Bundesrat besiegelt Verschärfung des Waffengesetzes

Breite Mehrheit auch für Umsetzung von EU-Richtlinie zum Schutz kritischer Infrastruktur

Wien (PK) - 

Der Bundesrat sprach sich heute in namentlicher Abstimmung mit breiter Mehrheit für die Waffengesetznovelle aus, die die Koalition in Reaktion auf den Amoklauf von Graz im Juni dieses Jahres vorgelegt hat. Damit wird unter anderem das Mindestalter für den Besitz von Schusswaffen angehoben - bei Kategorie B-Waffen von 21 auf 25 Jahre, bei Waffen der Kategorie C von 18 auf 21 Jahre. Außerdem befürwortete die Länderkammer einen Antrag der Koalitionsparteien, der begleitende Änderungen im Pyrotechnik- und im Schusswaffenkennzeichnungsgesetz enthält.

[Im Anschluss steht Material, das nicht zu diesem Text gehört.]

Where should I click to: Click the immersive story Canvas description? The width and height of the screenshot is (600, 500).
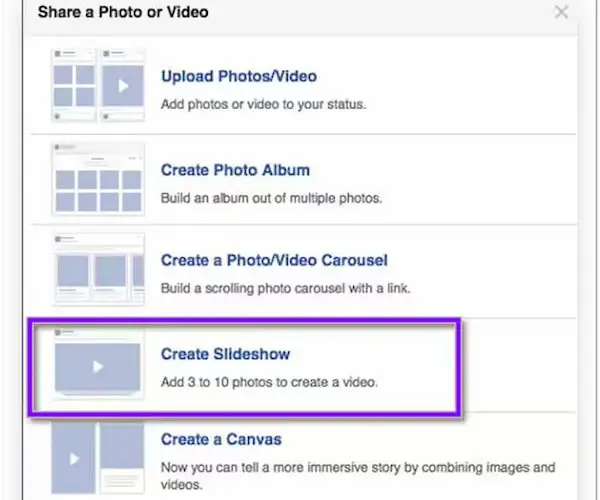(x=358, y=476)
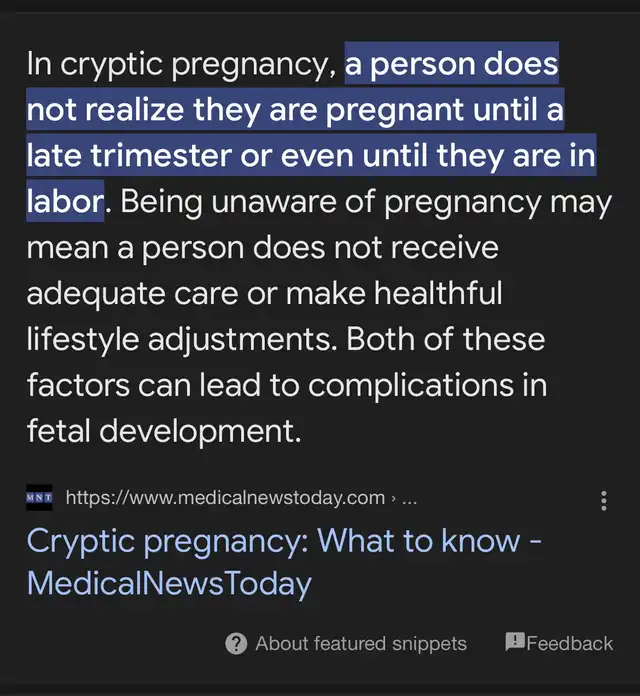Viewport: 640px width, 696px height.
Task: Click the Feedback exclamation bubble icon
Action: click(514, 641)
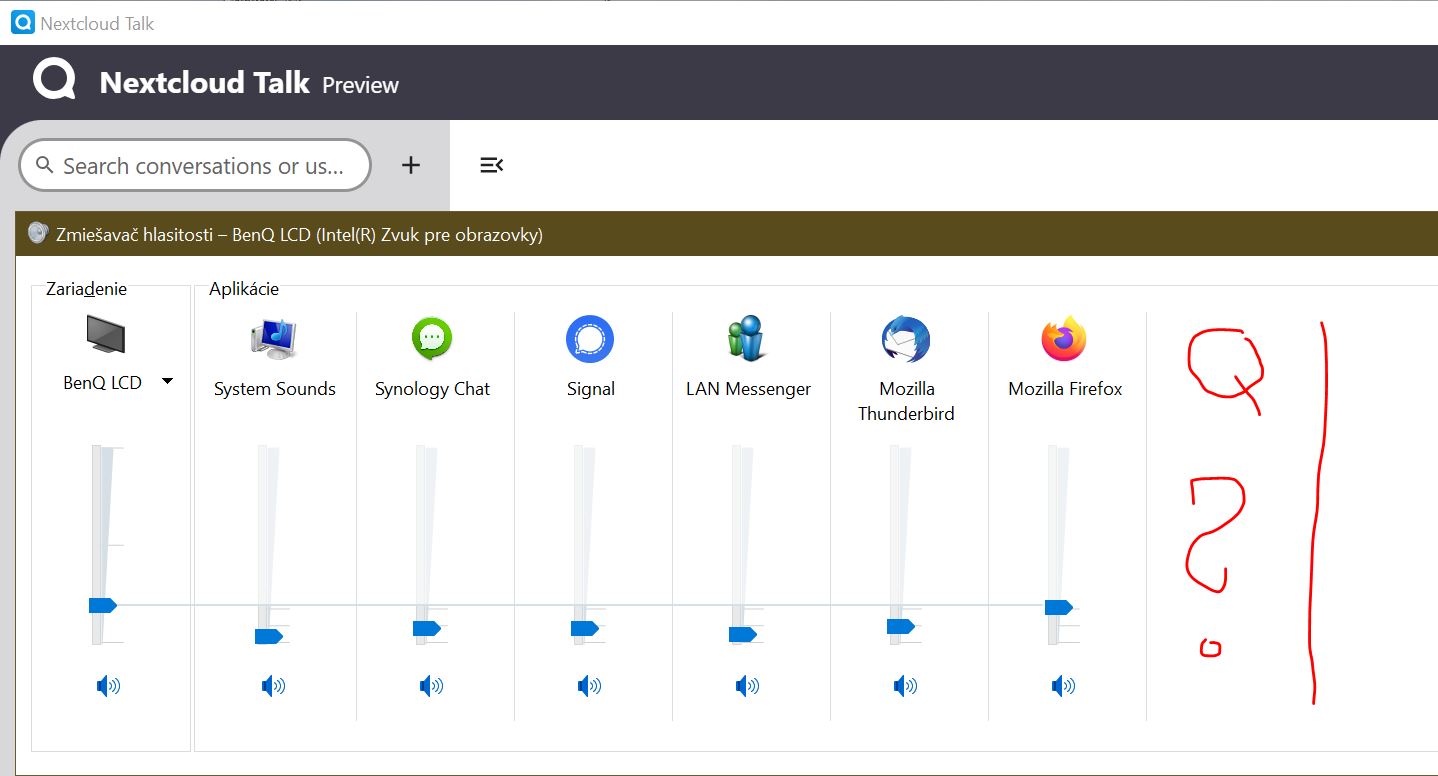Open the BenQ LCD device dropdown
1438x776 pixels.
pyautogui.click(x=167, y=382)
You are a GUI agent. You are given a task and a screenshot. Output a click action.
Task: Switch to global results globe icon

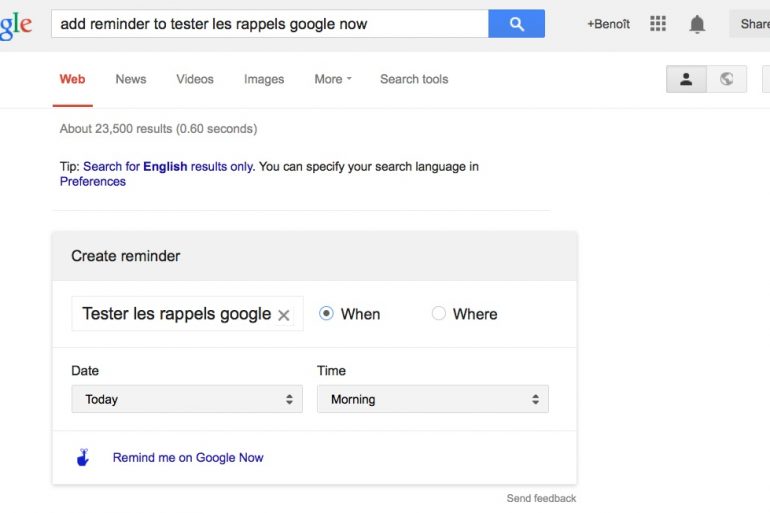tap(727, 80)
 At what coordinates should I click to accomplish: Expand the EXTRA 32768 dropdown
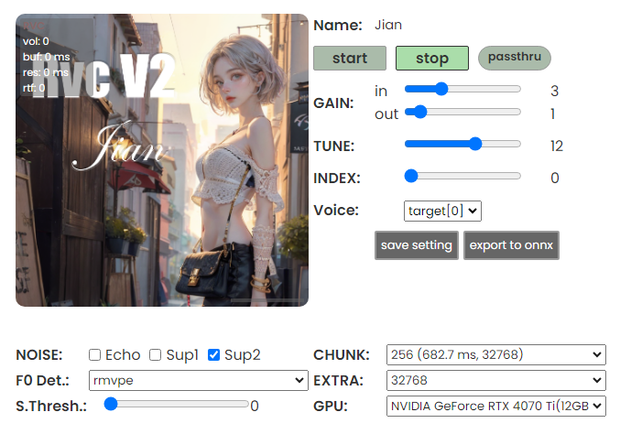(496, 380)
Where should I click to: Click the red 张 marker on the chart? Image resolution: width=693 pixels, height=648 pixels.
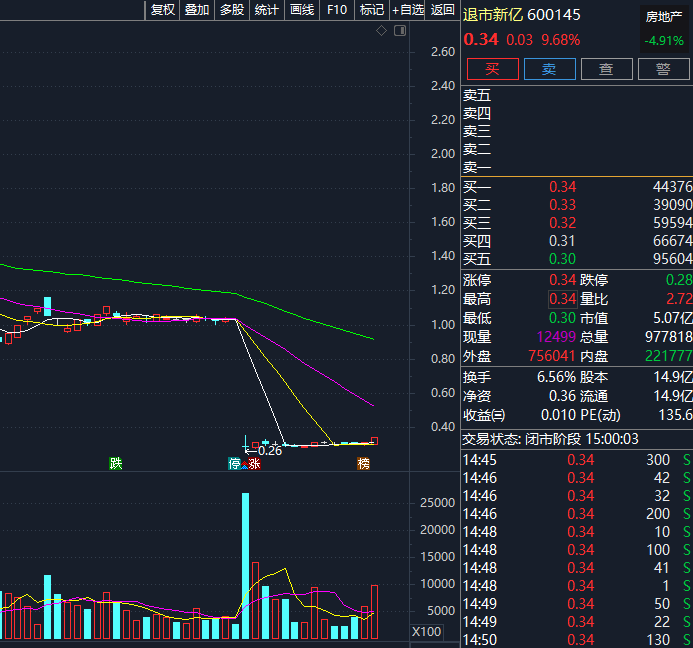click(x=254, y=463)
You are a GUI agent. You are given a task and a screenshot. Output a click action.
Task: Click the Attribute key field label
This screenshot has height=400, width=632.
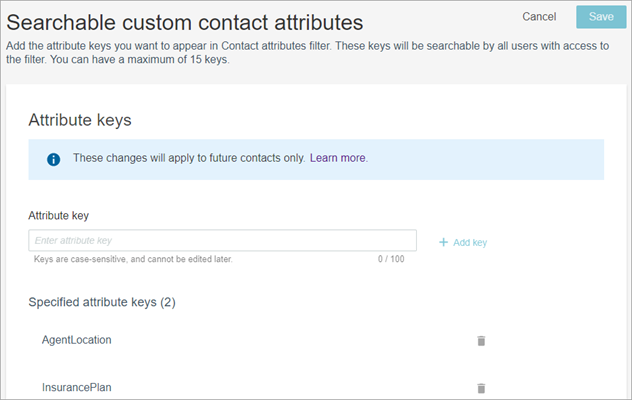click(x=62, y=215)
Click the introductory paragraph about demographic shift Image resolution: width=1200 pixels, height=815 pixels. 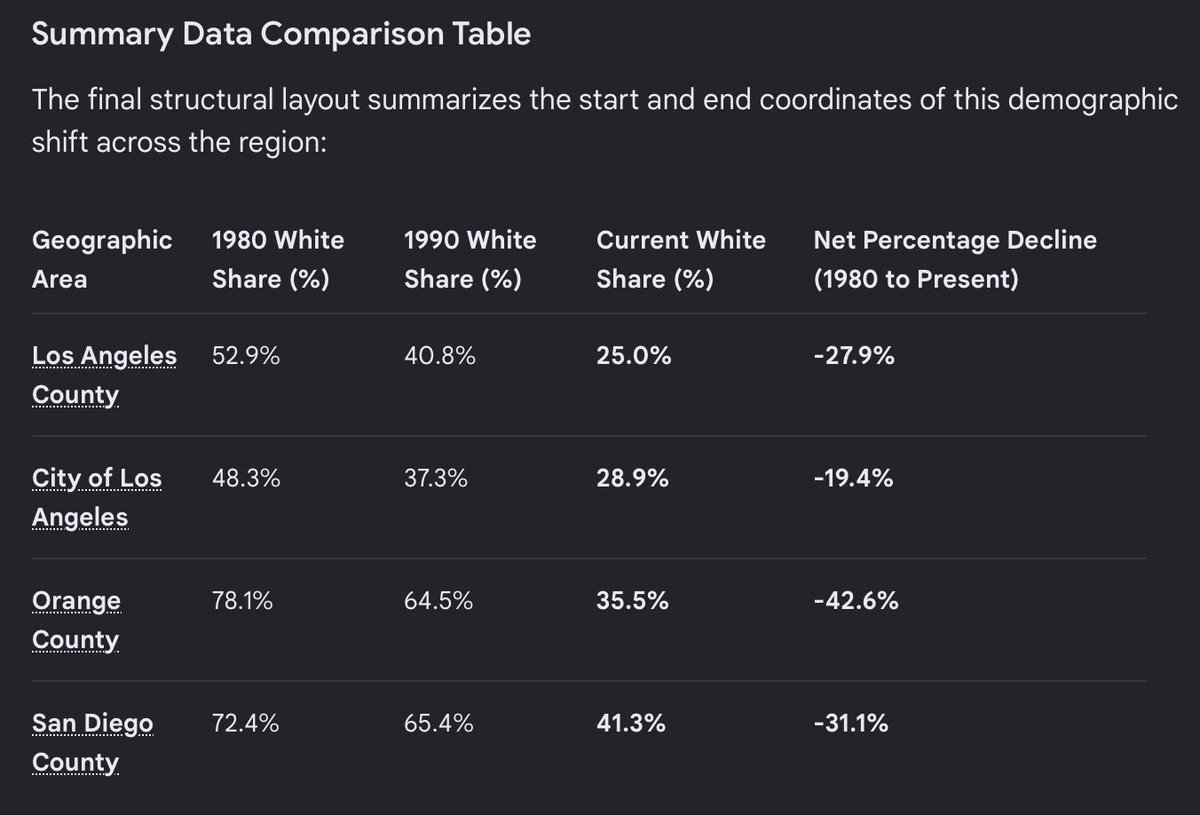[x=604, y=121]
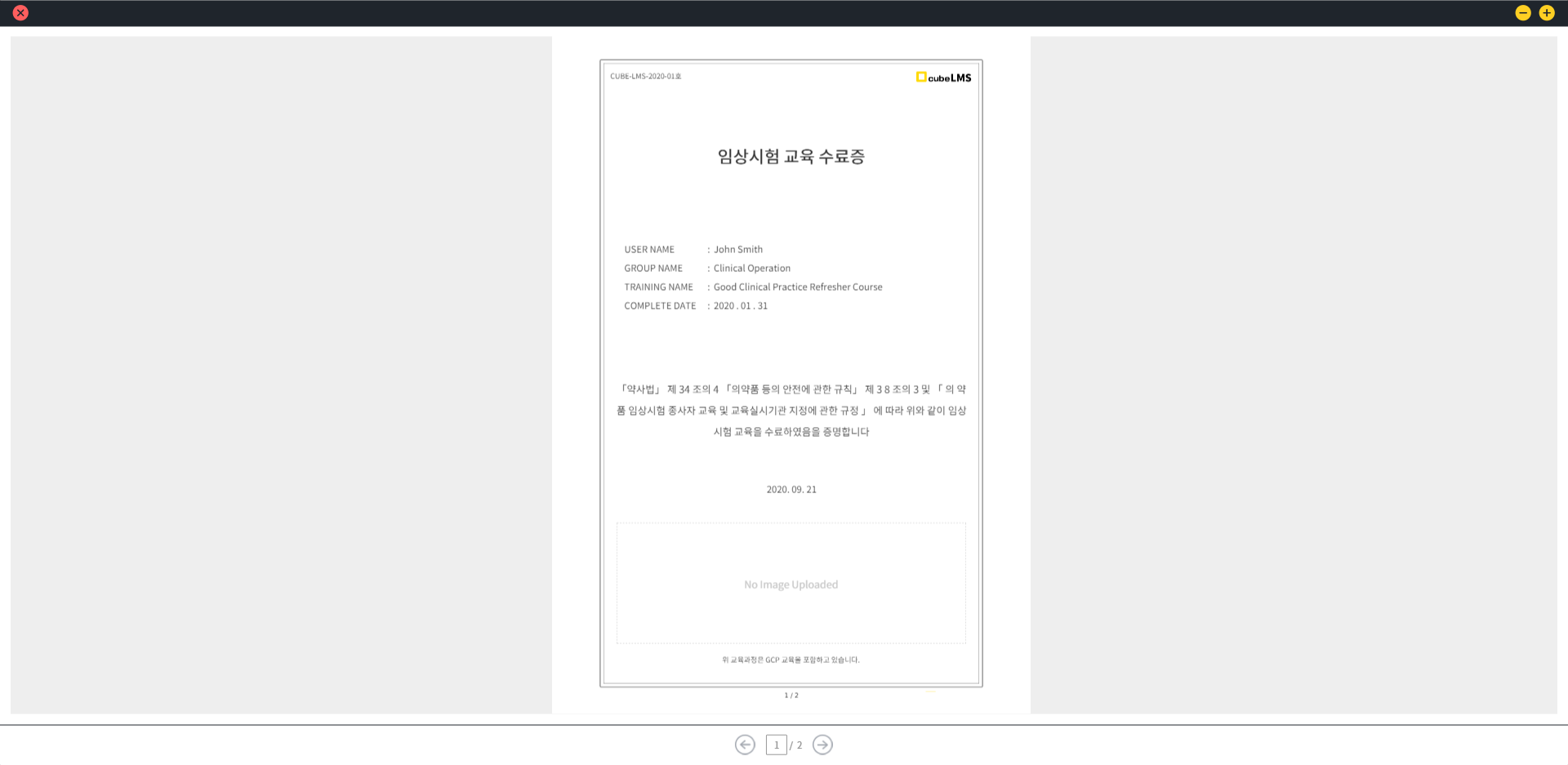Click the USER NAME field label
Image resolution: width=1568 pixels, height=765 pixels.
(649, 250)
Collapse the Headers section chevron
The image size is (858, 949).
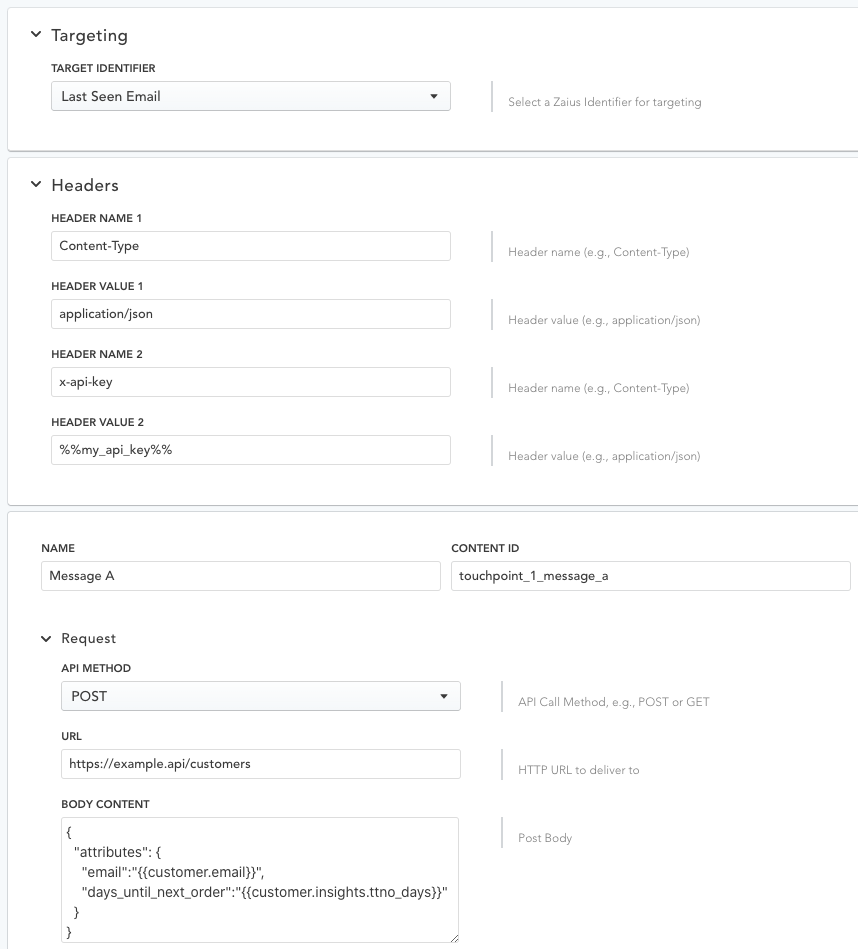pos(36,184)
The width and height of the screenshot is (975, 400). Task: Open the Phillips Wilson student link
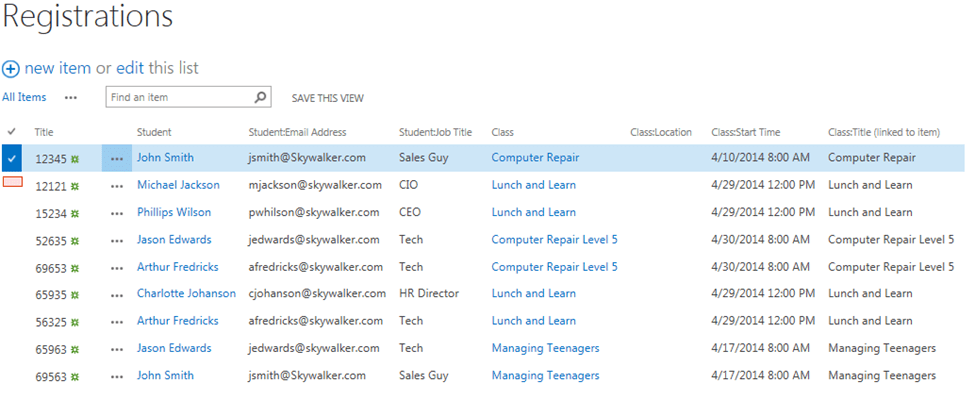coord(174,212)
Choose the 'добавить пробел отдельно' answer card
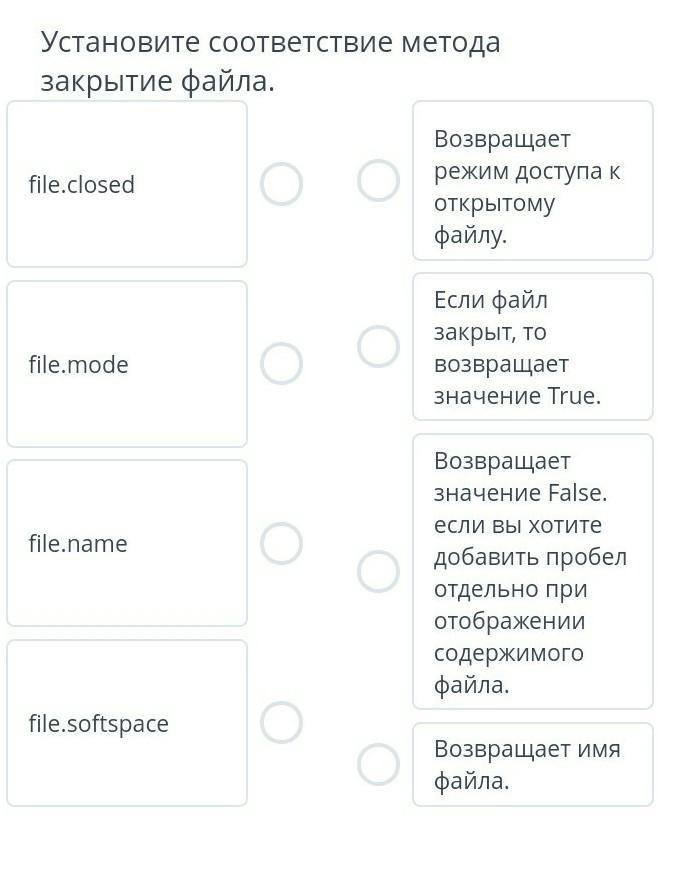The image size is (673, 877). pyautogui.click(x=532, y=571)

Vier von den Grünen im Zuge der Debatte eingebrachte Entschließungsanträge blieben in der Minderheit. Darin zielen sie zur Prävention impulsiver Gewalt auf strengere Richtlinien für die Verwahrung von Waffen in Privathaushalten, auf die Schaffung eines Rückgabeprogramms für illegale Waffen, auf die Einführung regelmäßiger psychologischer Überprüfungen, die auch bekannte Risikofaktoren für häusliche Gewalt erfassen sollen, sowie auf verpflichtende psychologische Gutachten für alle Waffenbesitzer - auch Jäger:innen - ab.

Darüber hinaus stimmten die Bundesrät:innen mit der erforderlichen Zweidrittelmehrheit für ein neues Gesetz zum besseren Schutz zentraler Infrastrukturen vor physischen Bedrohungen. Keine Mehrheit erhielt hingegen ein Entschließungsantrag der Grünen, mit dem sie eine umfassende, nationale Drohnenschutz-Strategie für Österreich fordern.

Intensive Debatte über Novelle des Waffengesetzes

Mit den neuen Regelungen im Waffengesetz wird - neben der Anhebung des Mindestalters - für den Erwerb von Waffen der Kategorie C künftig eine Waffenbesitzkarte oder ein Waffenpass erforderlich sein. Vorgesehen sind zudem klinisch-psychologische Gutachten nicht nur bei Erstantrag, sondern auch nach einer fünfjährigen Probephase, verpflichtende Explorationsgespräche sowie regelmäßige Überprüfungen der Zuverlässigkeit. Auch eine Verlängerung der "Abkühlphase" beim Erwerb von Schusswaffen auf vier Wochen und ein verbesserter Datenaustausch zwischen Behörden sind vorgesehen.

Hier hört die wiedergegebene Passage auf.